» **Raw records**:
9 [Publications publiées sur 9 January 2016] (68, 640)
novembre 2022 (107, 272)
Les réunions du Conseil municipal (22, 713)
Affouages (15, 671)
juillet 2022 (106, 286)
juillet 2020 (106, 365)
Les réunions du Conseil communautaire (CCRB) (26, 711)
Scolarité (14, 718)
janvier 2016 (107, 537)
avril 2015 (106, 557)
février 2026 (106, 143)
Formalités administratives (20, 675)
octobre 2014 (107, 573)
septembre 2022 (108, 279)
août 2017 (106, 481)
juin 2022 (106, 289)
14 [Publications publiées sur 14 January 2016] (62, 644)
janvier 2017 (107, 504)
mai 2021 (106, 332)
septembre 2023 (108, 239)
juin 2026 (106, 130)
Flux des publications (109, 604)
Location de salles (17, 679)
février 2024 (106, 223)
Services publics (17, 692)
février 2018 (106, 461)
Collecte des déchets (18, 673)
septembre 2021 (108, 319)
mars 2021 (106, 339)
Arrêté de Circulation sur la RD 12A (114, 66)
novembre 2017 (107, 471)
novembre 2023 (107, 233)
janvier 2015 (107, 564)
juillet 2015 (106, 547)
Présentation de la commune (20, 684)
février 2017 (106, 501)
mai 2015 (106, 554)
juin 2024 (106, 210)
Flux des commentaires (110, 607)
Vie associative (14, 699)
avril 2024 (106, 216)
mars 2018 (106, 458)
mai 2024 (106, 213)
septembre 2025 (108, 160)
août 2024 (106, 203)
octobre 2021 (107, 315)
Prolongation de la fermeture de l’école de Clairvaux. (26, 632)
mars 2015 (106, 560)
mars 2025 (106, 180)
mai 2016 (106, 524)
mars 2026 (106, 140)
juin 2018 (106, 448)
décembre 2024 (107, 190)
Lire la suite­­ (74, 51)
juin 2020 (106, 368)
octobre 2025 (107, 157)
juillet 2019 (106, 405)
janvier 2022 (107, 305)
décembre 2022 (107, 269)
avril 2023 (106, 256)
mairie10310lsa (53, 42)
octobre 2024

» **What to produce**:
Return every line of the items above that contains the string "janvier", treating uppercase and lowercase letters as distinct.

» **Result of this exercise**:
janvier 2016 (107, 537)
janvier 2017 (107, 504)
janvier 2015 (107, 564)
janvier 2022 (107, 305)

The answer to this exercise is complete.